> [WHAT TO WORK ON]
Count the lines in the data below that contain the word "marker". Give only the number.

** Start of ENTRIES SHOWN **

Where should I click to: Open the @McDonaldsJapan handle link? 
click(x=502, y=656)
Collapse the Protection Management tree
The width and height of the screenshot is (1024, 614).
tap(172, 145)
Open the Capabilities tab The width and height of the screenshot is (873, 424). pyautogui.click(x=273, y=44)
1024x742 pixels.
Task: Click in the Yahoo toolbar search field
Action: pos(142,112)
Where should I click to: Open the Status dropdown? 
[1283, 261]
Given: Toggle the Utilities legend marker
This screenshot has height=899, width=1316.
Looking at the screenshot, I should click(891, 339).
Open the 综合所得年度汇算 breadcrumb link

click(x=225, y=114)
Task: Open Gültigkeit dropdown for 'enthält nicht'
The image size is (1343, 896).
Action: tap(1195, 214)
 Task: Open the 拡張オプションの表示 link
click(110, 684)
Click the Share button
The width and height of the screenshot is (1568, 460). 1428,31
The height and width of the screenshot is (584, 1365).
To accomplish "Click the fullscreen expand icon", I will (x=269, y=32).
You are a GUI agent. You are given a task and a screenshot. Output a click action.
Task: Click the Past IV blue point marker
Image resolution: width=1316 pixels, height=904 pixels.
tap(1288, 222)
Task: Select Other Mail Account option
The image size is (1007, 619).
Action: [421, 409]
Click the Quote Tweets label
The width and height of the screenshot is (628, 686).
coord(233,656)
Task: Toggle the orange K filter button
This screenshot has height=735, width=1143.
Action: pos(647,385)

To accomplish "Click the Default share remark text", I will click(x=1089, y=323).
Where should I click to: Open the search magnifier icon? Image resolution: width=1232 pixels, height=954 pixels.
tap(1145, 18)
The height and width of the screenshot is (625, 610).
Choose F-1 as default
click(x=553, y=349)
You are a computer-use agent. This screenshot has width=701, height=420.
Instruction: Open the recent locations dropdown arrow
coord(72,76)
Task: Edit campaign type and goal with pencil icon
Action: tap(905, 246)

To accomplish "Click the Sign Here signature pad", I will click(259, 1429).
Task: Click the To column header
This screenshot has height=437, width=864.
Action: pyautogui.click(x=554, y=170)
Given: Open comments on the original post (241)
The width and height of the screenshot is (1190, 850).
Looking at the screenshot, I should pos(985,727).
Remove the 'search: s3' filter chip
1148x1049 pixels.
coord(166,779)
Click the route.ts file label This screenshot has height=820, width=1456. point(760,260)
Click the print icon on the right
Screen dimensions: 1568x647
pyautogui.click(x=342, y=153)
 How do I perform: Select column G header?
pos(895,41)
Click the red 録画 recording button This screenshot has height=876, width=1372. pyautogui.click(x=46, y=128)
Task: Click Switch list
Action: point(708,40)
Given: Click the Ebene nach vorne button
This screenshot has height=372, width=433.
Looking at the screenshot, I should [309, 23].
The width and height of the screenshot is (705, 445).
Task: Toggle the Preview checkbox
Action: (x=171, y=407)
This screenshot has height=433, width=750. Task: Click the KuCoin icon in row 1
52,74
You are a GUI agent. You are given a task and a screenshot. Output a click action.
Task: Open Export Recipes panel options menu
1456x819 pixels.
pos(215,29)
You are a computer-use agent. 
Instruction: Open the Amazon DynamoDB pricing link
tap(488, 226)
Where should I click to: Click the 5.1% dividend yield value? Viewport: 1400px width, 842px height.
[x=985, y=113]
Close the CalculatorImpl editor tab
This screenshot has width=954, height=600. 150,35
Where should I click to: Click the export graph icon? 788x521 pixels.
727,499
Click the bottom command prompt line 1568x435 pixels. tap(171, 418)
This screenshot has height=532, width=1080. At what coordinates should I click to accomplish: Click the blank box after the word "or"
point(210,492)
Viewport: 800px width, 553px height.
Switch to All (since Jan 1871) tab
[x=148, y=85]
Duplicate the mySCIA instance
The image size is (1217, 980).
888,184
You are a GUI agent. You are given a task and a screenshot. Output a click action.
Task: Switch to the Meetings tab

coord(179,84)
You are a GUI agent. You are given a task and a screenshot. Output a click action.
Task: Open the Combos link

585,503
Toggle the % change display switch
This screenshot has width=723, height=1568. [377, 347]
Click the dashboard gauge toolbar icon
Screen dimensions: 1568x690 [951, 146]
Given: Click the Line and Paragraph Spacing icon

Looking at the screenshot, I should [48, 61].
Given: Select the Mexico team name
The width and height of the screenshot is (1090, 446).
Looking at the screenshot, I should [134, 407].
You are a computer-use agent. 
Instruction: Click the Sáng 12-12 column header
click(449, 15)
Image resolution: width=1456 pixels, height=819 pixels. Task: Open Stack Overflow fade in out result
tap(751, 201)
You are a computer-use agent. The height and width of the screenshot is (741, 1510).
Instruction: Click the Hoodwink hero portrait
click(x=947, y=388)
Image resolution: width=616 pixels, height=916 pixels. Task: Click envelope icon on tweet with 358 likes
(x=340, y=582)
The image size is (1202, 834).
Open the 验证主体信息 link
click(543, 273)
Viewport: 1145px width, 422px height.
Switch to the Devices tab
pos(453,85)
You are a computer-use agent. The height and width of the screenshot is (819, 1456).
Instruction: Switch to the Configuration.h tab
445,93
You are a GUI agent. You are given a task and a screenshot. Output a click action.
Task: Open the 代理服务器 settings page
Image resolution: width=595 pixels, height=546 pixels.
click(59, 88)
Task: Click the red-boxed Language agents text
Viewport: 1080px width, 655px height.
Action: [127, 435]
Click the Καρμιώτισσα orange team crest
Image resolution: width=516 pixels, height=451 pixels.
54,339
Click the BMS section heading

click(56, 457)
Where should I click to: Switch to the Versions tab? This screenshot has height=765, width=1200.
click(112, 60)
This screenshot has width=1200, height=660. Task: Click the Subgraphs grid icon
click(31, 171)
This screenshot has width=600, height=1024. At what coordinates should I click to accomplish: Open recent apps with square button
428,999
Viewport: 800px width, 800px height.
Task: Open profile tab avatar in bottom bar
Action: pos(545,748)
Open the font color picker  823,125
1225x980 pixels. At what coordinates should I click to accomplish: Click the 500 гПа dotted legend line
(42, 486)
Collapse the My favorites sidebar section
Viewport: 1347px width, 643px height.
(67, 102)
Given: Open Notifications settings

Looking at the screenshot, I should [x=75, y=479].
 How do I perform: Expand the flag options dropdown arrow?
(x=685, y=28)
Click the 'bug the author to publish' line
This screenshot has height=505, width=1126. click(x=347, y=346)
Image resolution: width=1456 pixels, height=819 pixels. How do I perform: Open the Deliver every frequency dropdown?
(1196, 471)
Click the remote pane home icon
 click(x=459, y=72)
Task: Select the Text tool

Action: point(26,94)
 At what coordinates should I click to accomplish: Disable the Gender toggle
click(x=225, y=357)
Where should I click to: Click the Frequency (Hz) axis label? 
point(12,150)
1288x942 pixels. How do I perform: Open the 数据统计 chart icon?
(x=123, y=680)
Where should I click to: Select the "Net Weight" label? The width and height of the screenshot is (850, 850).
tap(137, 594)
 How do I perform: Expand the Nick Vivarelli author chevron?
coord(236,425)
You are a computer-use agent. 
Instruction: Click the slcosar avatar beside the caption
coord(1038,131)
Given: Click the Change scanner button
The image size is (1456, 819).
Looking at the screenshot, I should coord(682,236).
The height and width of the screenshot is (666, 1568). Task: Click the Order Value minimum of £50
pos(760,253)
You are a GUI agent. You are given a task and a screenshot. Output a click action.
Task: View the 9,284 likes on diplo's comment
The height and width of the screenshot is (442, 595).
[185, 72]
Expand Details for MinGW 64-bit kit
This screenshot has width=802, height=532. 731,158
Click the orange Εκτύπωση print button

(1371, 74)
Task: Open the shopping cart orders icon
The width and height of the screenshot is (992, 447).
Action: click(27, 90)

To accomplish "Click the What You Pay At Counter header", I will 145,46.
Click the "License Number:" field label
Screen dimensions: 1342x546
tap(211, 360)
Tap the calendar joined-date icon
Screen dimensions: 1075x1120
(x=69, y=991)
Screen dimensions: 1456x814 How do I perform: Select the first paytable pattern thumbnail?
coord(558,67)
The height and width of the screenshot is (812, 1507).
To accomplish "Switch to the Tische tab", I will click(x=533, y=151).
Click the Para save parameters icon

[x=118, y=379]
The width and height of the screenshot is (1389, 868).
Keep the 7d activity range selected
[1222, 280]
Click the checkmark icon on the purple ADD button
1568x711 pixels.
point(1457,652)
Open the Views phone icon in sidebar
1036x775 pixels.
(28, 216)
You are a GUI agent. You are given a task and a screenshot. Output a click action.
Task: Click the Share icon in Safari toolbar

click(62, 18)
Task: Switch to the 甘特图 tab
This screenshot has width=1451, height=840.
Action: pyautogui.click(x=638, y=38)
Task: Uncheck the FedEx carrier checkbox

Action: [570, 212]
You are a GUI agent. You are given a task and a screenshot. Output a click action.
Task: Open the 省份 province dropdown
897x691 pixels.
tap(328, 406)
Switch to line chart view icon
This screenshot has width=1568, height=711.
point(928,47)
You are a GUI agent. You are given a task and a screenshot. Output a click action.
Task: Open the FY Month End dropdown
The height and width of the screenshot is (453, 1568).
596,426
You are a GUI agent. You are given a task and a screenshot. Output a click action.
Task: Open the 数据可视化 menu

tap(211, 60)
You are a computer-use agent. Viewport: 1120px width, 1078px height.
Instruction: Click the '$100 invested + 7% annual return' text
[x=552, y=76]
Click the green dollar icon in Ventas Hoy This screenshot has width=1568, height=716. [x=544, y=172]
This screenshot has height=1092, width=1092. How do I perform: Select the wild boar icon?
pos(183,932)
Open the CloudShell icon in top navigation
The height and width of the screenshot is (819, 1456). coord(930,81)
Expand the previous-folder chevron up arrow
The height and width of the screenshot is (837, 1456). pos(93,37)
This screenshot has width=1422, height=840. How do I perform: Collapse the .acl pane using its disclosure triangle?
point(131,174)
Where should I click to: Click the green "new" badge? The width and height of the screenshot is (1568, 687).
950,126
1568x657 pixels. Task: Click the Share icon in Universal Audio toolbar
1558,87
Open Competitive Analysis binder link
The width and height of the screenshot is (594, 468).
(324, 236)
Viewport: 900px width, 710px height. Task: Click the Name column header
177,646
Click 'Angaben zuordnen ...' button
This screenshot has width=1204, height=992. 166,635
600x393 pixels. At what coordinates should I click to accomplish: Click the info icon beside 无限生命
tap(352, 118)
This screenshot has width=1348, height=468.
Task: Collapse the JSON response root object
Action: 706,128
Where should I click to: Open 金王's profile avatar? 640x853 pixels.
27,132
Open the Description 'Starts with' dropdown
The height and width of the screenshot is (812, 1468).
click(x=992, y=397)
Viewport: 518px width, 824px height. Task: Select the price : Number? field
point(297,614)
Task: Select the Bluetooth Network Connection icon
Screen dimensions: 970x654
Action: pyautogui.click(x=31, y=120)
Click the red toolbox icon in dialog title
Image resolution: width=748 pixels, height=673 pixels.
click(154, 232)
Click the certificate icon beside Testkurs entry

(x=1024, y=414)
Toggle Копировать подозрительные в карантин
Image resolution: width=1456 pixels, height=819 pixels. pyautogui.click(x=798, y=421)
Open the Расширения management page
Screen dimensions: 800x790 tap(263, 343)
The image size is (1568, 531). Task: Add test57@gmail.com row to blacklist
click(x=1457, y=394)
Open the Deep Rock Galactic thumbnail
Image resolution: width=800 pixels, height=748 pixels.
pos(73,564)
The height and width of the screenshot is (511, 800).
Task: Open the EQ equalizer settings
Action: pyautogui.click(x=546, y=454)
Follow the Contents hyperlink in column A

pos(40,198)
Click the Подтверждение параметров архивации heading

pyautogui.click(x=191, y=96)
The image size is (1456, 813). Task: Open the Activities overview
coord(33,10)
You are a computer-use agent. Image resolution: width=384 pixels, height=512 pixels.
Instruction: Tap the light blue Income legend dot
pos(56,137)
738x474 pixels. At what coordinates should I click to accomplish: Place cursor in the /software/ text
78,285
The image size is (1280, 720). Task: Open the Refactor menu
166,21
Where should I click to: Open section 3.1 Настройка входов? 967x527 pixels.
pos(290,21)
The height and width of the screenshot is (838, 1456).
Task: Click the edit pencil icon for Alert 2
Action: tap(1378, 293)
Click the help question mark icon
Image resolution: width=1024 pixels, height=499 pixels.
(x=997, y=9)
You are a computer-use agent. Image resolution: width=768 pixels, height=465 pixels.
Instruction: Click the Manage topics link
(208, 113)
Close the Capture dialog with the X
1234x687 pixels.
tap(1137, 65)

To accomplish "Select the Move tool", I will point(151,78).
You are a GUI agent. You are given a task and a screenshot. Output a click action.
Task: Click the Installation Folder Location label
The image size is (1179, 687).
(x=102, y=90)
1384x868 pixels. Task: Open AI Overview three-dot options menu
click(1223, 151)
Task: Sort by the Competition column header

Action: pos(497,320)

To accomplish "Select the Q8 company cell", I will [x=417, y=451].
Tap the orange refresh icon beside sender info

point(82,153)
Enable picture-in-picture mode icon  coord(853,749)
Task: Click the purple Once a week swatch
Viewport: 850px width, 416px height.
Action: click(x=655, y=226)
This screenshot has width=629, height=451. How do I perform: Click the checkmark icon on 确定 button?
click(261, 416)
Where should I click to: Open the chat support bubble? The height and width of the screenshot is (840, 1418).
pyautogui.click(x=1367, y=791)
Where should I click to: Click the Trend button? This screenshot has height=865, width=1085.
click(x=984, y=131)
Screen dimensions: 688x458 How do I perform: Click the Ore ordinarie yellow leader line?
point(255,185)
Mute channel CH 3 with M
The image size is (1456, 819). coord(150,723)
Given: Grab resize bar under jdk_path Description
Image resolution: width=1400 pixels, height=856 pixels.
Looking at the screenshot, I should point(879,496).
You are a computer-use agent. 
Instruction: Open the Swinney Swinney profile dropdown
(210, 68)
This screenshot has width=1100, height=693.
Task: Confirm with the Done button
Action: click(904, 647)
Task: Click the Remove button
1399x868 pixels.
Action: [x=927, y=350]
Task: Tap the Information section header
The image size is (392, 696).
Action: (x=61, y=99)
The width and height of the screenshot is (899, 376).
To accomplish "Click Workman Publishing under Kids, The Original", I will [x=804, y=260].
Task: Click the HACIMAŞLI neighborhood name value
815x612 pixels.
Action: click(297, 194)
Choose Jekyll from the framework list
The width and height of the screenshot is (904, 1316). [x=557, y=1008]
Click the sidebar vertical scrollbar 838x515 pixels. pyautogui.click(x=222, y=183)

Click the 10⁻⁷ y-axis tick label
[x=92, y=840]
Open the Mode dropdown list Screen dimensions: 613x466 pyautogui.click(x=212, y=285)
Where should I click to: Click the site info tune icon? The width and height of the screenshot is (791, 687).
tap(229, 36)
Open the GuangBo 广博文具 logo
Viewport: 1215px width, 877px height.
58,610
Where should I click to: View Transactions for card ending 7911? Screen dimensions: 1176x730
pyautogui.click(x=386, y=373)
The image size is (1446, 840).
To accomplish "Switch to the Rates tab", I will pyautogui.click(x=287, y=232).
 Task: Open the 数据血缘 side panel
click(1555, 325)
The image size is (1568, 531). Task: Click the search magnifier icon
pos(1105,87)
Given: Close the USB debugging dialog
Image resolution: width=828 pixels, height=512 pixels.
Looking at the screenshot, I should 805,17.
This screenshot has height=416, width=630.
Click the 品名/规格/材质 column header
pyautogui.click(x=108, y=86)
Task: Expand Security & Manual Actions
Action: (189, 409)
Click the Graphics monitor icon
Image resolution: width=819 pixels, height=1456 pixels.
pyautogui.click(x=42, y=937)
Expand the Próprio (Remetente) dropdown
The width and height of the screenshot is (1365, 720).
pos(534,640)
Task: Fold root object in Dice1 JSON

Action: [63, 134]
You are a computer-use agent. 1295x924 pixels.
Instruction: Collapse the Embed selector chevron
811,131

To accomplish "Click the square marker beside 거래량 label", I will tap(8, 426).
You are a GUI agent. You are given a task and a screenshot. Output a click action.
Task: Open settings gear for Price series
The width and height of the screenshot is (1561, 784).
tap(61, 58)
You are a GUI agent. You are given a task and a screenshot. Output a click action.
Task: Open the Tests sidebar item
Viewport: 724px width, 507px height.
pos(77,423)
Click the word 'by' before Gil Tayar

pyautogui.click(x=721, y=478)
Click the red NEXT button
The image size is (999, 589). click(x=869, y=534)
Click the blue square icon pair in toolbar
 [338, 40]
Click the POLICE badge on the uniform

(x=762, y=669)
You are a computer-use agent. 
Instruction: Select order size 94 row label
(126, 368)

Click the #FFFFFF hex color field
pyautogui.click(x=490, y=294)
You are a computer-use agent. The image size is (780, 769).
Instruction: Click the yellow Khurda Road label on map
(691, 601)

** End of ENTRIES SHOWN **

> [SOLUTION]
3